Opteron optimizations

Fortknight

unread,

Nov 21, 2003, 1:19:28 PM11/21/03

to

Ok engine makers...

Am I off base here? With the advent of the Opteron with a 64 bit
word (Think bit boards here), lots of registers (very fast operation),
and 3 megs of L1 Cache (extremely fast memory loads for a pretty large
swath of the search space), that there should be room for at least a
magnitude improvement in move generation if not also evaluation at a
given clock speed compared to I86-32 hardware?

Would not that magnitude of improvement provide a significant increase
in elo strengthm beyond the 40 pts a year we are at now?

Granted this path would want a dedicated processor so as to not have
significant register and cache thrashing from the operating system,
but if you were looking to *win* the next years computer chamionship
it would seem to be a quick way to get an "unfair" advantage...

Cheers

Tommy

unread,

Nov 21, 2003, 4:48:18 PM11/21/03

to

"Fortknight" <X...@x.com> wrote in

> Am I off base here? With the advent of the Opteron with a 64 bit
> word (Think bit boards here), lots of registers (very fast operation),
> and 3 megs of L1 Cache (extremely fast memory loads for a pretty large
> swath of the search space), that there should be room for at least a
> magnitude improvement in move generation if not also evaluation at a
> given clock speed compared to I86-32 hardware?

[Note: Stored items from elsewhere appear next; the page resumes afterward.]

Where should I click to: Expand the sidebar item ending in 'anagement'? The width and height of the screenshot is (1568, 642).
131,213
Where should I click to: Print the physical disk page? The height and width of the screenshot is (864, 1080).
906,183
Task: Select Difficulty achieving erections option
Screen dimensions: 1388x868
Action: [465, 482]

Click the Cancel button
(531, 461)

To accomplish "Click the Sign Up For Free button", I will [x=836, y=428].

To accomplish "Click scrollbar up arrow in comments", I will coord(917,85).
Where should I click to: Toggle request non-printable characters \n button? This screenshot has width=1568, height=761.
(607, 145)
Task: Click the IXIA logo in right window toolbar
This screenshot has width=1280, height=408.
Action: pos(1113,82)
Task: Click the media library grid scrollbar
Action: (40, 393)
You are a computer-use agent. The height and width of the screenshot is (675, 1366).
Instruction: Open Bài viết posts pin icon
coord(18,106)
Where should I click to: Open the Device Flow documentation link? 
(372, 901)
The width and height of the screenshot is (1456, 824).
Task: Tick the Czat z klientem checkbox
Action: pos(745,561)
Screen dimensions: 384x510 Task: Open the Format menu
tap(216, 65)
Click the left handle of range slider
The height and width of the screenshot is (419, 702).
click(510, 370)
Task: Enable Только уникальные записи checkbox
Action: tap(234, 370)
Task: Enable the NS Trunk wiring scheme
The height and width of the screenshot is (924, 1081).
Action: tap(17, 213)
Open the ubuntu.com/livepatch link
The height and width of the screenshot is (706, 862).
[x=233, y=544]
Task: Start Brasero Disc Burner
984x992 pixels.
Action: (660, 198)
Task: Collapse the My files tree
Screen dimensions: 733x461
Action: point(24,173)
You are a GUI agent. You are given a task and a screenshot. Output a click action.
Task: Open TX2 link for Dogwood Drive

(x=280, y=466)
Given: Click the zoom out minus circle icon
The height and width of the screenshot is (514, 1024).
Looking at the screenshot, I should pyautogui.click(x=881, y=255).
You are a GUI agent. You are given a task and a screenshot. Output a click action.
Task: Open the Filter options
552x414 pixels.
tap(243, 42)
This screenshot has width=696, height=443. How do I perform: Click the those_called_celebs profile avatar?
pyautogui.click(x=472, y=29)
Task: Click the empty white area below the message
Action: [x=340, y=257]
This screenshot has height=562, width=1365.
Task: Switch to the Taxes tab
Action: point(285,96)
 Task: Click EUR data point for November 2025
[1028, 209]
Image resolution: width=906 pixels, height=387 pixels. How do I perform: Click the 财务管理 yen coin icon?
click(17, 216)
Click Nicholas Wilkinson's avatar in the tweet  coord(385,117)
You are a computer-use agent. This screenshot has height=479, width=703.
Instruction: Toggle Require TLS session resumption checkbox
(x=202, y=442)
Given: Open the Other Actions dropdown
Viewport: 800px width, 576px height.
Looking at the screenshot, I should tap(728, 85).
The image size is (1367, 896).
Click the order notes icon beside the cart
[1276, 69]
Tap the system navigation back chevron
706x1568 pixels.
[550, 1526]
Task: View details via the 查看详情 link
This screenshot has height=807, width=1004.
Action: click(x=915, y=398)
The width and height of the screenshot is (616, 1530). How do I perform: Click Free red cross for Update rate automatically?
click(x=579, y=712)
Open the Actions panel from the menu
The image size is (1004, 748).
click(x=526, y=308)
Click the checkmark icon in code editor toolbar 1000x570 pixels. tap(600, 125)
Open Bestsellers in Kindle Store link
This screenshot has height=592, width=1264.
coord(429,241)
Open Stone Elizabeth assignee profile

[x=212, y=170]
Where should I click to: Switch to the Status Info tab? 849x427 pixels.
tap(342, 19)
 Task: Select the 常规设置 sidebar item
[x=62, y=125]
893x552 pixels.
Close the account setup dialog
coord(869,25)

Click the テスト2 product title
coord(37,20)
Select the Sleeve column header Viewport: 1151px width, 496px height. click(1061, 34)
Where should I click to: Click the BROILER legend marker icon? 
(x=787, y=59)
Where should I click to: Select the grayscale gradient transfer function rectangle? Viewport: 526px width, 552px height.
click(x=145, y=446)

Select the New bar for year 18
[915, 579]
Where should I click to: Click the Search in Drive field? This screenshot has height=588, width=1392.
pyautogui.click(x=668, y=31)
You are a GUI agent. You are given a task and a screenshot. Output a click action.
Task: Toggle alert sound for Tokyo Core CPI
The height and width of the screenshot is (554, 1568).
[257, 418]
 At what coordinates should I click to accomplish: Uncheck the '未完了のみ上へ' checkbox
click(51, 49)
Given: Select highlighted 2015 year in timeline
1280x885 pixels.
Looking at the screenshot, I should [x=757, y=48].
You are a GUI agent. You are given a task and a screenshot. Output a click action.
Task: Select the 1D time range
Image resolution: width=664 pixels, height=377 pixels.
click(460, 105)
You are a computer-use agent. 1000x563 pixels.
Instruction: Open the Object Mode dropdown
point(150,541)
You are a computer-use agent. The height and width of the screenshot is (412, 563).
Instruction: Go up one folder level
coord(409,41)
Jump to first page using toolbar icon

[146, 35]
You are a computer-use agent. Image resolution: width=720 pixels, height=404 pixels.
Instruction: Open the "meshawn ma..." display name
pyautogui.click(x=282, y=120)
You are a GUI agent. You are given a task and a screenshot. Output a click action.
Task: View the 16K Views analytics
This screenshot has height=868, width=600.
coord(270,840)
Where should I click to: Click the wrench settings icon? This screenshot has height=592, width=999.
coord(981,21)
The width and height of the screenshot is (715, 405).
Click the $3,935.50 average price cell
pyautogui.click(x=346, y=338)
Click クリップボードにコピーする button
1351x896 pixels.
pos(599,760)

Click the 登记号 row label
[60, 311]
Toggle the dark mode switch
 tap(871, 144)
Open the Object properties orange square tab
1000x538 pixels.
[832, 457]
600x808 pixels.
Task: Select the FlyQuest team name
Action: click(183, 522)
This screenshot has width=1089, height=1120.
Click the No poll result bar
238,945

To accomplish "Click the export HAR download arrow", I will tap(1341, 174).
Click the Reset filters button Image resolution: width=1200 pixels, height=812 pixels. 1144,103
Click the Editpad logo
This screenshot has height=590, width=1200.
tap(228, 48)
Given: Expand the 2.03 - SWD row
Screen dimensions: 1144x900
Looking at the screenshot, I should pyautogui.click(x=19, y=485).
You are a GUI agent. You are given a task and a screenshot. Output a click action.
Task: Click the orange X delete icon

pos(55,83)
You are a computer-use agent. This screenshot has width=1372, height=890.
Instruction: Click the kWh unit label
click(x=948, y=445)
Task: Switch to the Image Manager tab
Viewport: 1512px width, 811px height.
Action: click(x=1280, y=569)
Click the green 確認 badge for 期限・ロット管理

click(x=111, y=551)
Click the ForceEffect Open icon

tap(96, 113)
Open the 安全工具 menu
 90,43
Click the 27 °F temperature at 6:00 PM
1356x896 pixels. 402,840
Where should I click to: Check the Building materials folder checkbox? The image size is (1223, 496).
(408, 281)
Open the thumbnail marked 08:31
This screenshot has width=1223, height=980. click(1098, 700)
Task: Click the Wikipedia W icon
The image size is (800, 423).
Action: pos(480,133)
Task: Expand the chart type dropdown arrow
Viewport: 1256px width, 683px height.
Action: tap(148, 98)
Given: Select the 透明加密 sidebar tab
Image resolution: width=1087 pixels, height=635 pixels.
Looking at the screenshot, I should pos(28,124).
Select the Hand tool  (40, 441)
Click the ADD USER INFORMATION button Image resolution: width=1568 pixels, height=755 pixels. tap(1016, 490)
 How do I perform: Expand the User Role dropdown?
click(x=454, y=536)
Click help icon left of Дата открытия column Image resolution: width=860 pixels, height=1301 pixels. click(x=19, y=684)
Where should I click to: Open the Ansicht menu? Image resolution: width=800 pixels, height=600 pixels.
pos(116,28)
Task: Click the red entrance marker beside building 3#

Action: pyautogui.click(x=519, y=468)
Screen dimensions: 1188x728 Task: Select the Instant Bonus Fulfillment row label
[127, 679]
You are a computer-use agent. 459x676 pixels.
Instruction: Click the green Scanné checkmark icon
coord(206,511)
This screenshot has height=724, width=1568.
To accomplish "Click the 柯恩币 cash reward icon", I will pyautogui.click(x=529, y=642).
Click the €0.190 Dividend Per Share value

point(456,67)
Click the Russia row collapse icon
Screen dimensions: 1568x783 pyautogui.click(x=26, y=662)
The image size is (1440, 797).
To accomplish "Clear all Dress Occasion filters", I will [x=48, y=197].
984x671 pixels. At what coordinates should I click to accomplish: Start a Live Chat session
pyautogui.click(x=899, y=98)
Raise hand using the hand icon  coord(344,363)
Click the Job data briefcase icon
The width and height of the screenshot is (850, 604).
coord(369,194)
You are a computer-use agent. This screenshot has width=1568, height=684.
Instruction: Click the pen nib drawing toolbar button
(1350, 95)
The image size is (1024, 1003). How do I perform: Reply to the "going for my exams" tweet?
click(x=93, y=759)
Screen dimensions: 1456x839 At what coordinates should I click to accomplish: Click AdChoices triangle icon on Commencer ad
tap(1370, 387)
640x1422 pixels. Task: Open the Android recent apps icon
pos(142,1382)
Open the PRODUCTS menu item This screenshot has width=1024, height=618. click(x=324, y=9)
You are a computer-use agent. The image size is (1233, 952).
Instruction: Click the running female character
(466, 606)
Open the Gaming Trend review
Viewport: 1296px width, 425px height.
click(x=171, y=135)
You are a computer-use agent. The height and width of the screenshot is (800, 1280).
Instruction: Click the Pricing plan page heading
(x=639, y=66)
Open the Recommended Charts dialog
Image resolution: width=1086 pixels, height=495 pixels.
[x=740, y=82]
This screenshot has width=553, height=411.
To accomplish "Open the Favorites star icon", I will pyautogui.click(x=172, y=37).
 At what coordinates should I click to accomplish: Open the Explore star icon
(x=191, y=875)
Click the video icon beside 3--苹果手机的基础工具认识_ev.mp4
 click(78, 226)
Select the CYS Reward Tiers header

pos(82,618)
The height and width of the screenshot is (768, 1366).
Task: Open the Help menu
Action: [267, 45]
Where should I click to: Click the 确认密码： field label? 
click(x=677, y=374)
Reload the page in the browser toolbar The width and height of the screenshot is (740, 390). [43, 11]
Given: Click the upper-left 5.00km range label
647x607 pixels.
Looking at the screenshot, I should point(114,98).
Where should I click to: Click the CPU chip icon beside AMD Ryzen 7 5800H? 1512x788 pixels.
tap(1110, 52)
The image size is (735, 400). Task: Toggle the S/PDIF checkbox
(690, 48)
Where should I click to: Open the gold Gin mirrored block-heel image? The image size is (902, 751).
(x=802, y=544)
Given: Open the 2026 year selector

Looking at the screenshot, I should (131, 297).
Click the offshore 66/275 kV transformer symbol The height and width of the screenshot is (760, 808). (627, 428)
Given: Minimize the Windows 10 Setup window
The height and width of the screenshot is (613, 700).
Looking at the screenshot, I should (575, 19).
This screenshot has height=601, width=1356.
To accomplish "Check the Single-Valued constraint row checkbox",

I thought it might be about twice as fast, are you sure it would have an
improvement of an order of magnitude?

> Granted this path would want a dedicated processor so as to not have
> significant register and cache thrashing from the operating system,
> but if you were looking to *win* the next years computer chamionship
> it would seem to be a quick way to get an "unfair" advantage...

Are you talking about scheduling and context switching? Is this the reason
why you want a second processor, to have your engine run on a separate
processor? That is probably not a good idea, much better would be to have
your engine running in parallel on both....

Tommy

Fortknight

unread,

Nov 21, 2003, 5:19:22 PM11/21/03

to

On Fri, 21 Nov 2003 21:48:18 +0000 (UTC), "Tommy"
<ltk_RE...@libero.it> wrote:

>
>"Fortknight" <X...@x.com> wrote in
>
>> Am I off base here? With the advent of the Opteron with a 64 bit
>> word (Think bit boards here), lots of registers (very fast operation),
>> and 3 megs of L1 Cache (extremely fast memory loads for a pretty large
>> swath of the search space), that there should be room for at least a
>> magnitude improvement in move generation if not also evaluation at a
>> given clock speed compared to I86-32 hardware?
>
>I thought it might be about twice as fast, are you sure it would have an
>improvement of an order of magnitude?

I think that you could implement a routine to have an entire bit board
representation solely in registers, and do move generations solely in
cpu.... (This would be an ASM only kind of thing)... concievably you
could do move generation in a single clock... Which would be
3000000k nodes... But lets assume order of magnitude less for all
sorts of other things... so 300000k, but lets make it even one more
magnitude less... 30000k... I think if you could get 30 million
nodes a second, I think you are hitting that magnitude improvement....

>
>> Granted this path would want a dedicated processor so as to not have
>> significant register and cache thrashing from the operating system,
>> but if you were looking to *win* the next years computer chamionship
>> it would seem to be a quick way to get an "unfair" advantage...
>
>Are you talking about scheduling and context switching? Is this the reason
>why you want a second processor, to have your engine run on a separate
>processor? That is probably not a good idea, much better would be to have
>your engine running in parallel on both....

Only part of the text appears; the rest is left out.